- [Text shown]:
But history was written. As the official WRUI questioned Miss Josephine Meeker, 22, about what happened at the agency following the rebellion — before and after being taken captive for 23 days and held at Grand Mesa, near today’s Powderhorn ski area — events gained a chronology. 

By Josephine’s account, the three women and two children were in the main house when they heard shooting and yelling outside. About 20 warriors from the Milk Creek battle arrived and began shooting the windows out. Then the house was set afire, yet they slipped out and hid for four hours in the milk house, which was then burned. From there they ran into the chaparral, chased by Utes “as bullets whistled and struck all about.” The elder Mrs. Meeker received a wound above her knee. They did not witness the scorching of the agency grounds nor the killings, which happened during the milk-house interim. Later, Mrs. Meeker recounted glimpsing her dead husband burned and staked to the ground just as they fled.

The Nov. 6, 1879, edition of the Fort Collins Courier reported on a public retelling by Josephine, before the WRUI commenced, on the Sept. 29 abduction of the women and children. While wearing only calico dresses, two of the women rode government mules many miles to Grand Mesa on bareback blankets with their feet tied under the animals’ bellies, gripping short halter ropes, not bridles. Josephine rode with Mrs. Price’s 3-year-old daughter — “little May” — tied behind her, Mrs. Price rode with her swaddled baby, Johnny, and Mrs. Meeker rode behind Canavish on his horse. At times, they traveled separately and slept in different tepees.

- [Stored rows]:
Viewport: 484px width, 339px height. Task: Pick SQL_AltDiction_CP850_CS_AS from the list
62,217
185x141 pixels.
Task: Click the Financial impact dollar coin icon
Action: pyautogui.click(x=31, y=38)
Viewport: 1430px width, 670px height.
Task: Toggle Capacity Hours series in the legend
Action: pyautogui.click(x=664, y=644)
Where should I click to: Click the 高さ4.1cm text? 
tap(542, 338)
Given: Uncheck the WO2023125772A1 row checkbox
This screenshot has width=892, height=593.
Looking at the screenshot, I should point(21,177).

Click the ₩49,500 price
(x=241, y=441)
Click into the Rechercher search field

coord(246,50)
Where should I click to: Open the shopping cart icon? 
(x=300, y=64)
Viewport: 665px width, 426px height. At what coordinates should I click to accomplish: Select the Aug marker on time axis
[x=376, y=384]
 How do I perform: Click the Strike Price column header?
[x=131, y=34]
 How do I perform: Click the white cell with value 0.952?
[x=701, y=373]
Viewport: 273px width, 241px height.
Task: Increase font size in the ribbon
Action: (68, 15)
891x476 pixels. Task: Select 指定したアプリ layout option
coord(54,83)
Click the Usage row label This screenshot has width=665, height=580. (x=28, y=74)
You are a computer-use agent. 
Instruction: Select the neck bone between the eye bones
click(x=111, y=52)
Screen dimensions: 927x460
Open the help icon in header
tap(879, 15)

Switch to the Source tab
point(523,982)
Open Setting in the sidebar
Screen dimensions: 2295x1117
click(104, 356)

- [Requirements]:
1) Translate this sentence from the text on the Meeker captivity into Spanish: "The elder Mrs. Meeker received a wound above her knee."
2) Turn the paragraph of the Meeker captivity text that begins "The Nov. 6, 1879, edition" into a short bulleted list that keeps its main facts.
The records aren't needed for anything here.

- [Task answers]:
1) La señora Meeker, la mayor, recibió una herida encima de la rodilla.

2)
- The Fort Collins Courier of Nov. 6, 1879, reported Josephine's public retelling of the Sept. 29 abduction of the women and children, given before the WRUI began.
- Two of the women, wearing only calico dresses, rode government mules many miles to Grand Mesa. They sat on bareback blankets with their feet tied under the mules' bellies and held short halter ropes instead of bridles.
- Josephine rode with Mrs. Price's 3-year-old daughter, "little May," tied behind her.
- Mrs. Price rode with her swaddled baby, Johnny.
- Mrs. Meeker rode behind Canavish on his horse.
- At times the captives traveled separately and slept in different tepees.